Willen en niet kunnen …
Dat betekent overigens niet dat we onze blootstelling aan Europese aandelen of obligaties sterk moeten afbouwen. De volgehouden monetaire inspanningen zorgen immers voor extreem lage rentetarieven die op zich de markten wel ondersteunen, maar bij gebrek aan een merkbare stijging in de verwachte bedrijfsresultaten zal het vertrouwen wegebben en in eerste instantie vooral plaats maken voor sterkere schommelingen op de financiële markten.
Dan richten we onze blik maar oostwaarts. De plotse en onverwachte daling van de officiële Chinese rente werd eerst bejubeld als een belangrijke eerste stap in de richting van een stimulerend monetair beleid dat de Chinese economie weer op een hoger groeipad moet brengen. De Chinese beurs (vooral de binnenlandse markt) veerde dan ook spectaculair omhoog. Maar wij hielden toch even onze adem in. Een rentedaling op zich is interessant, maar zwaar onvoldoende om te mogen spreken van een kentering in het economische beleid van de Rode Reus. De plaatselijke beleidsnemers blijven immers doordrongen van de idee dat de Chinese economie een (pijnlijk) transformatieproces moet door spartelen om de toekomstige generatie de kans te kunnen geven kwalitatief hoogstaande producten af te leveren, met een competitief productieproces en een hogere efficiëntiegraad. Alleen als het écht moet, zullen ze vandaar hun huidige productieapparaat gaan ondersteunen. Want dat is nog veel te veel gericht op extreem lage lonen en biedt weinig perspectief in het perspectief van de sterk verzwakte demografische onderbouw van de Chinese maatschappij.

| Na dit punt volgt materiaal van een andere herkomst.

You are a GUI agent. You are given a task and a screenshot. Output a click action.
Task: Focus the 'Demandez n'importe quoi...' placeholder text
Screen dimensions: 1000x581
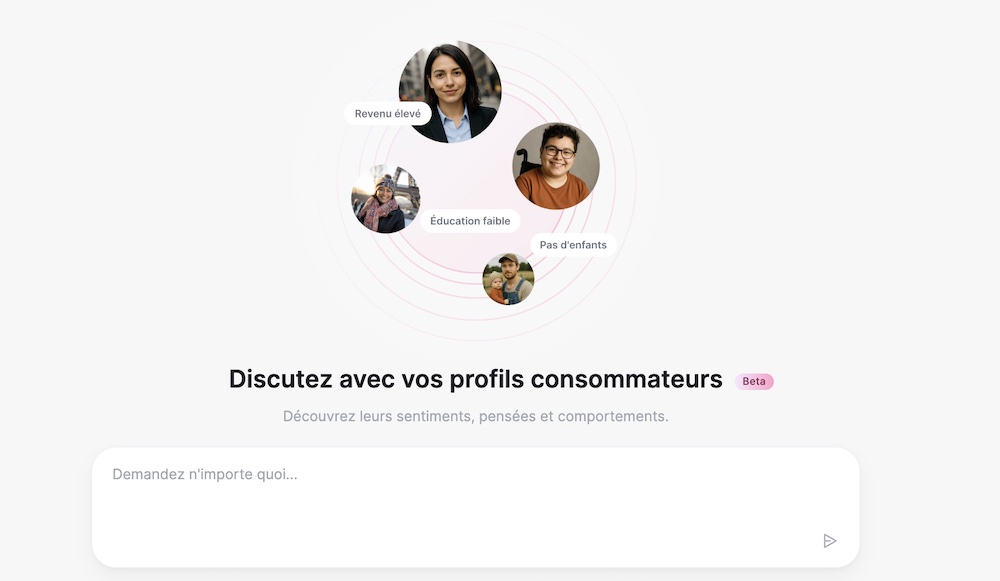point(205,474)
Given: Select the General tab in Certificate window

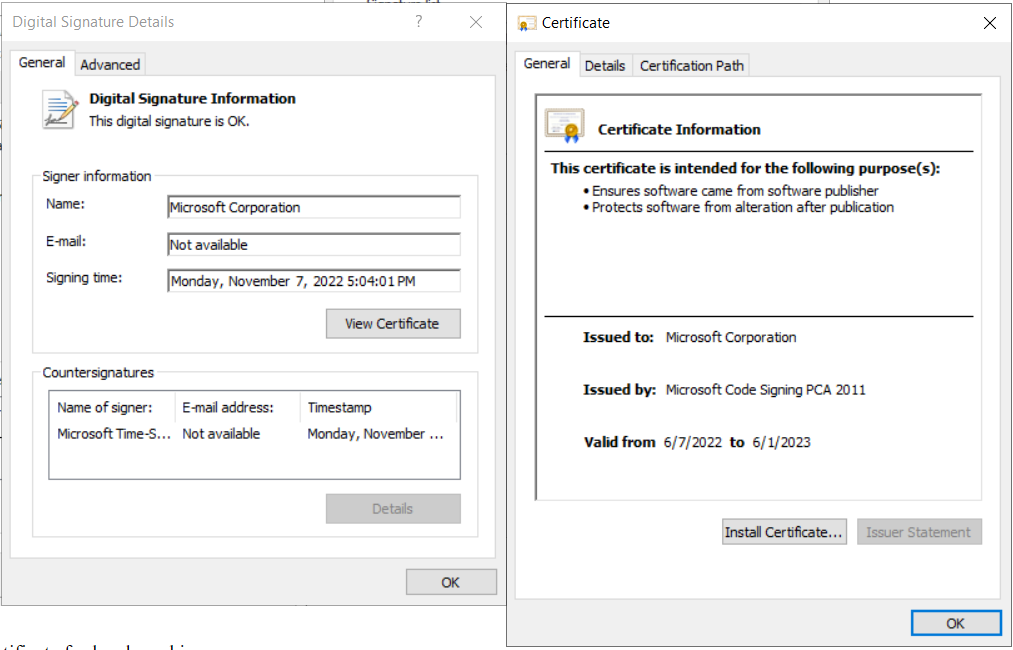Looking at the screenshot, I should 547,64.
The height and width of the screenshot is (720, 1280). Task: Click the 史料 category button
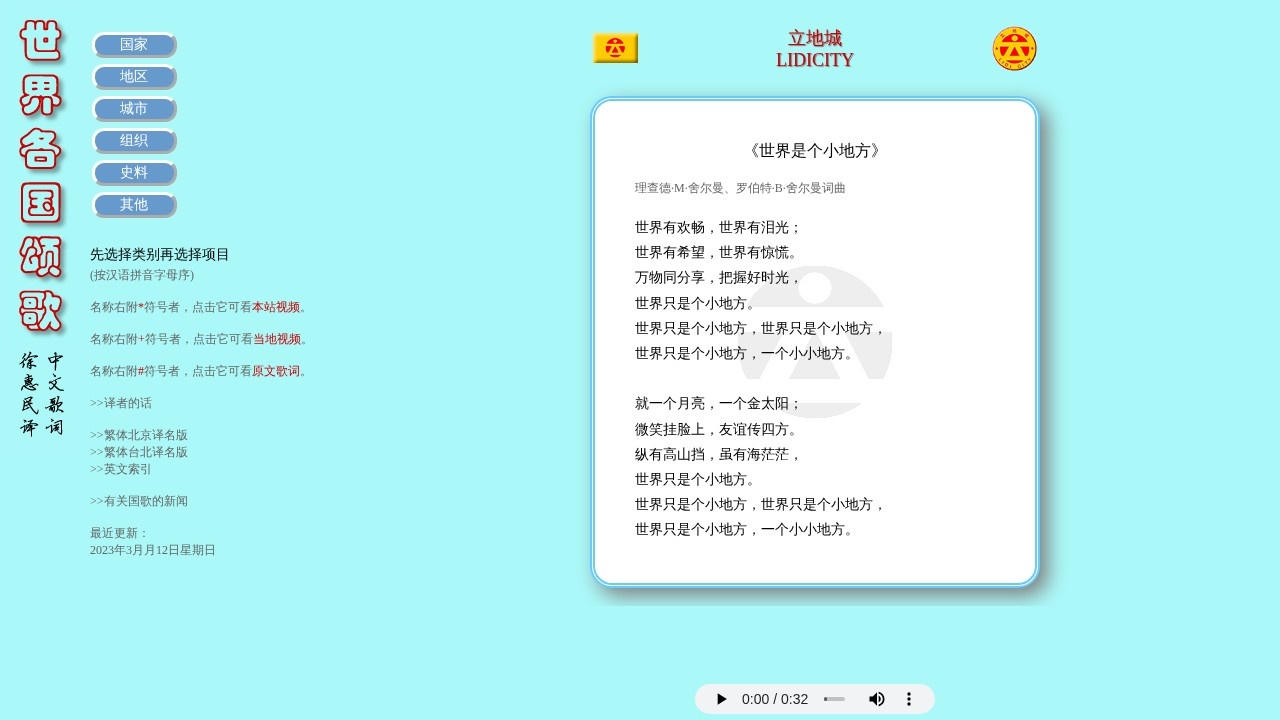pyautogui.click(x=134, y=172)
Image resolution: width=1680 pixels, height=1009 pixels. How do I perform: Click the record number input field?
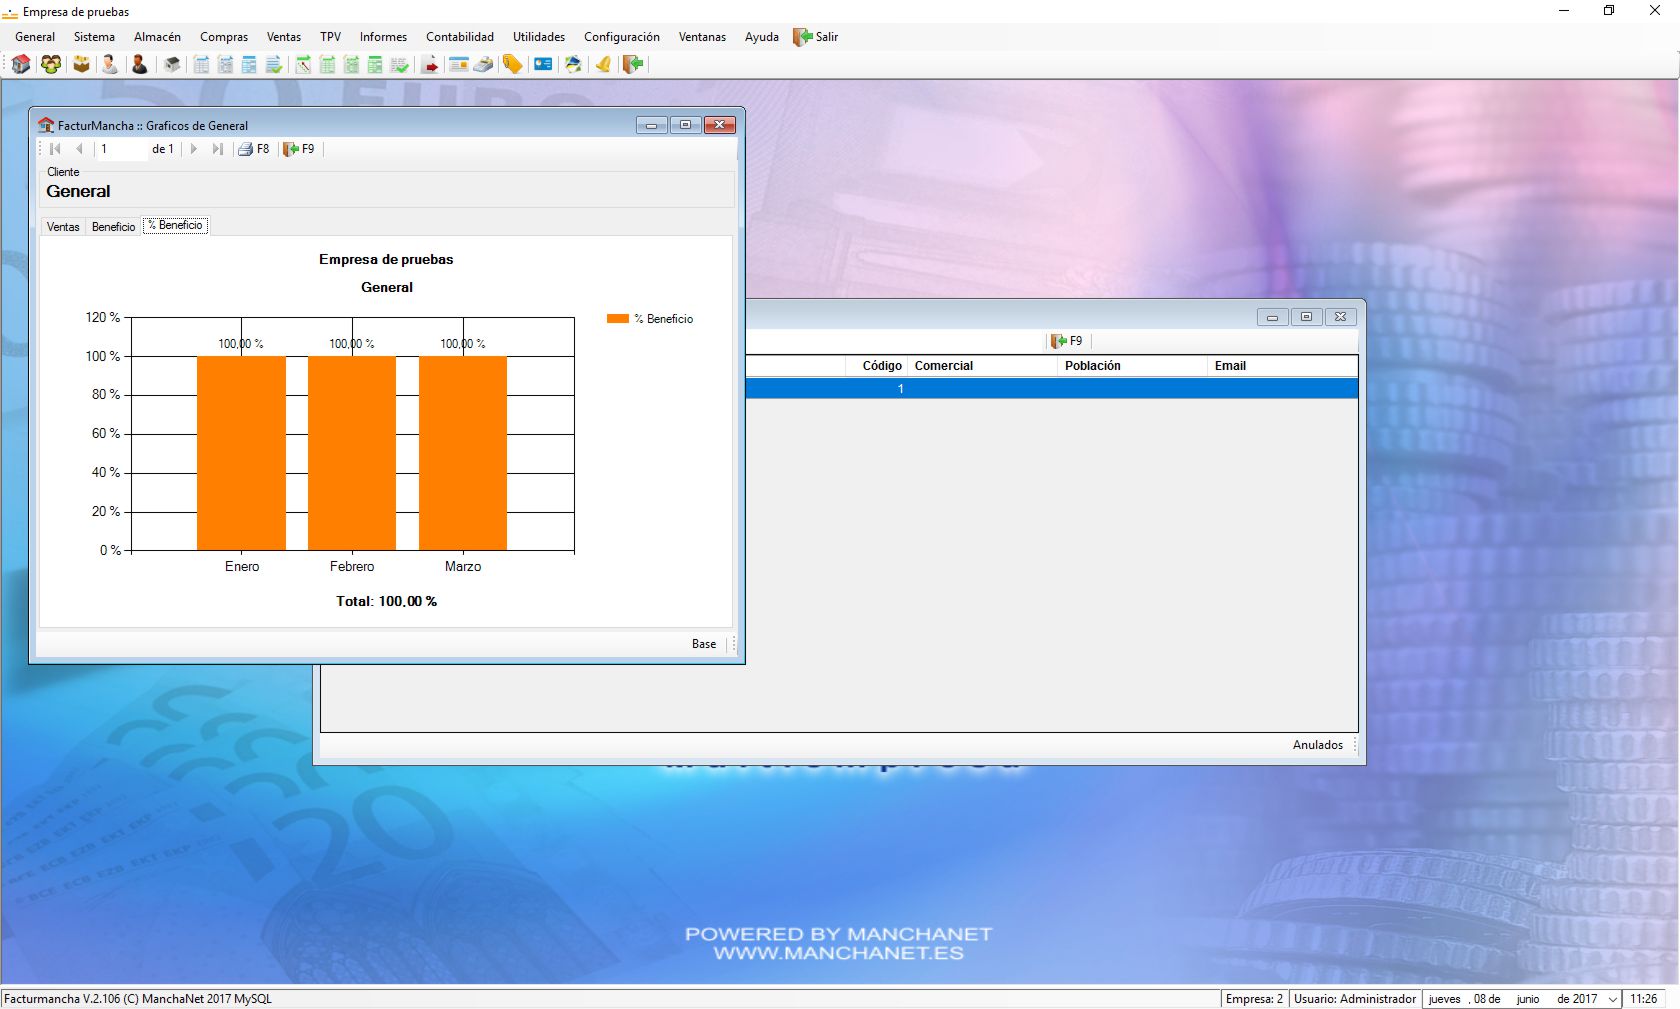pos(121,149)
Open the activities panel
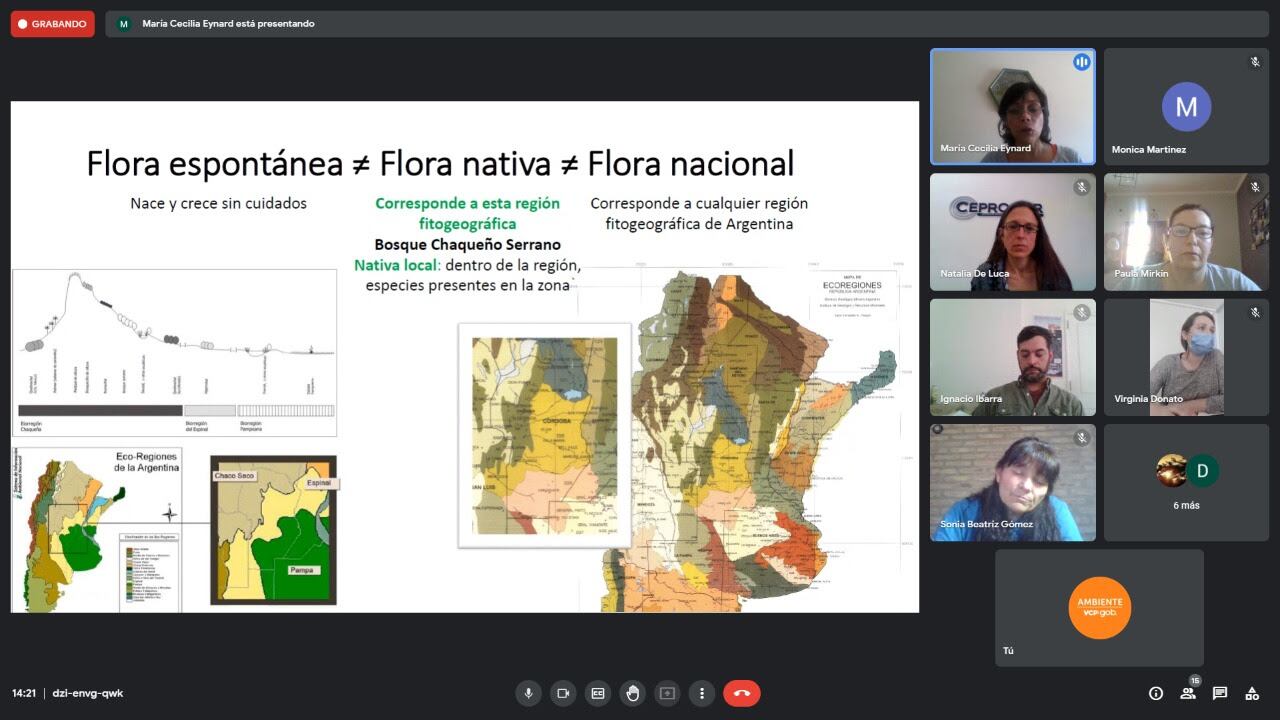 point(1252,693)
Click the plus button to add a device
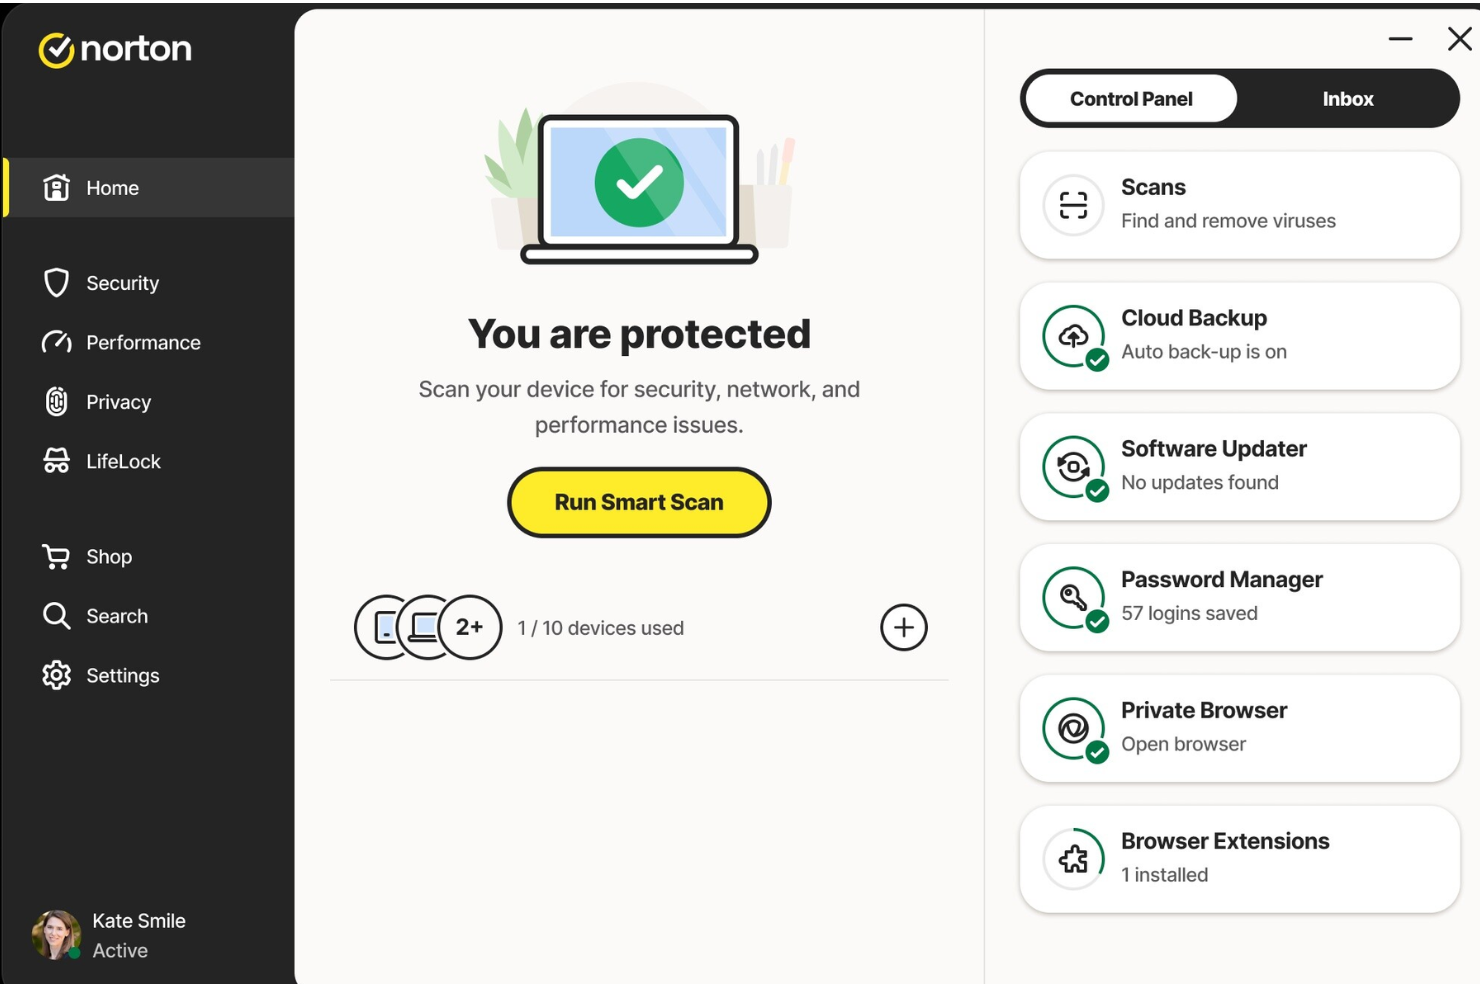This screenshot has height=987, width=1480. point(904,628)
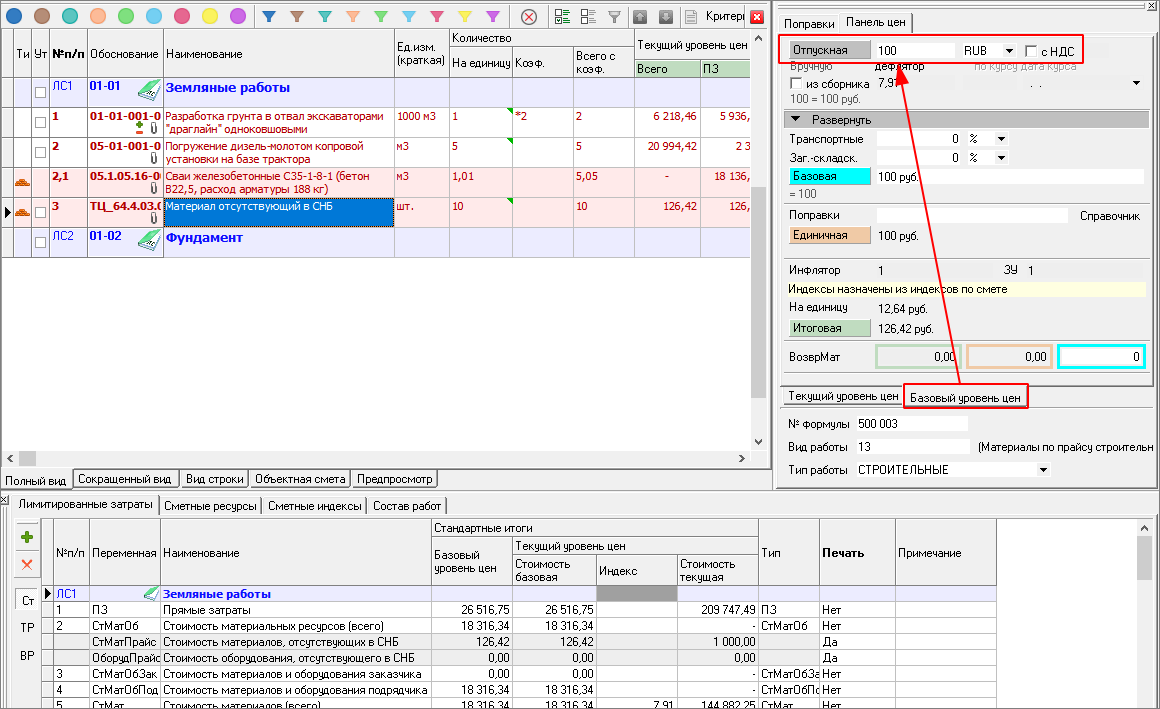The image size is (1160, 709).
Task: Click the yellow filter funnel icon
Action: click(465, 17)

Een imminente en dwingende noodzaak deed zich intussen echter voor nadat Japan een zeer agressieve daling in zijn wisselkoers uitlokte en China moest reageren op basis van een rentedaling. De markten interpreteren dat echter verkeerdelijk als een signaal dat het de Chinese overheid nu menens zou zijn om zijn economie te stimuleren. De reservecoëfficiënten van de banken blijven immers (tot nu) intact op een hoog niveau, zodat er weinig additionele kredieten zullen doorvloeien naar de lokale industriële bedrijven. Zo wordt de daling van de officiële rentetarieven gewoon gecompenseerd door hogere interbancaire rentevoeten. Het enige effect is dat de wisselkoers van de yuan tegen de yen inderdaad stabiliseert en de Chinese bedrijven geen verder competitief nadeel oplopen. De Chinese overheid zou eigenhandig de wereldgroei op substantieel hoger niveau kunnen tillen, maar vertikt het (om haar eigen, goede redenen).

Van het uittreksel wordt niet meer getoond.